Peter Dods
- Born: Peter Dods 6 January 1958 (age 67) Galashiels, Scotland
- Height: 1.75 m (5 ft 9 in)
- Weight: 79 kg (12 st 6 lb)

Rugby union career
- Position: Fullback

Amateur team(s)
- Years: Team / Apps / (Points)
- -: Gala

Provincial / State sides
- Years: Team / Apps / (Points)
- -: South of Scotland
- -: Reds Trial

International career
- Years: Team / Apps / (Points)
- 1979-82: Scotland 'B' / 5
- 1983-91: Scotland / 23 / (210)

= Peter Dods =

Scotland international rugby union player

Peter Dods (born 6 January 1958) is a former Scotland international rugby union player. His regular playing position was Fullback.

==Rugby union career==

===Amateur career===

Dods played for Gala at fullback.

===Provincial career===

Dods was capped by South of Scotland.

He played for the Reds Trial side in their match against Blues Trial on 3 January 1987.

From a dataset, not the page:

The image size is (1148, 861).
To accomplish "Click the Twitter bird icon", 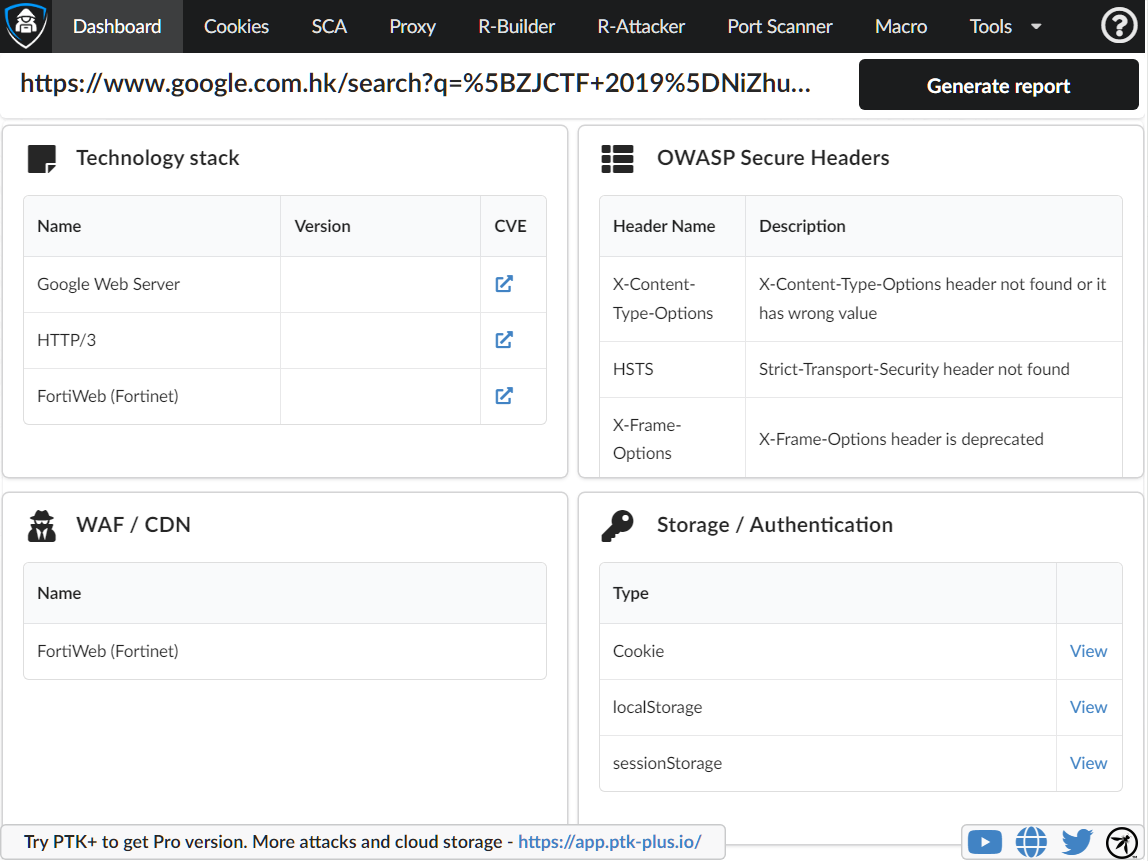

===International career===

Dods won his first Scotland 'B' cap against Ireland 'B' on 1 December 1979.

Dods made his international debut against Ireland in the opening match of the 1983 Five Nations. It was a largely disappointing championship for Scotland, but Dods scored 11 points in a 22–12 win over England to avoid the wooden spoon. This was to be the last Scottish win at Twickenham for over 30 years.

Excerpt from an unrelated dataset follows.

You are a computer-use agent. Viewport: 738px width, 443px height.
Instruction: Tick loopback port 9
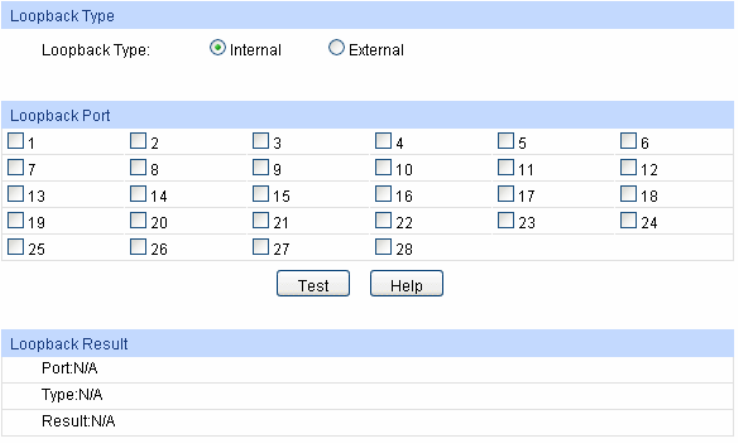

The following season was much more successful for Scotland, starting with a 25-all draw against New Zealand. He landed five kicks in that match and had the chance to give Scotland a first-ever win over the All Blacks, but failed with a last minute conversion attempt from near the touchline. There was continued success for Dods and Scotland in the 1984 Five Nations as Scotland completed their first Grand Slam since 1925, and he was the team's top scorer with a total of 50 points. This included five penalties and one conversion in Scotland's 21–12 win over France in the championship decider.

After suffering a whitewash in the 1985 championship, Scotland made a number of changes to the side in 1986, which resulted in Dods losing his place to Gavin Hastings. Hastings would keep him out of the international side for most of the rest of his career, although he did play throughout the 1989 Five Nations and his performances won him a call up to the British & Irish Lions' tour of Australia that summer. He played in five matches on the tour, scoring a total of 66 points, although he was not selected for any of the tests. In 1988, Dods captained a Scotland touring team to Zimbabwe which won all of its five matches, although the two internationals were not given full cap status by Scotland.

Dods made his final appearances for Scotland during the 1991 Rugby World Cup, winning his 23rd and final cap as a replacement in the third place play-off defeat to New Zealand. His younger brother Michael also won eight caps for Scotland.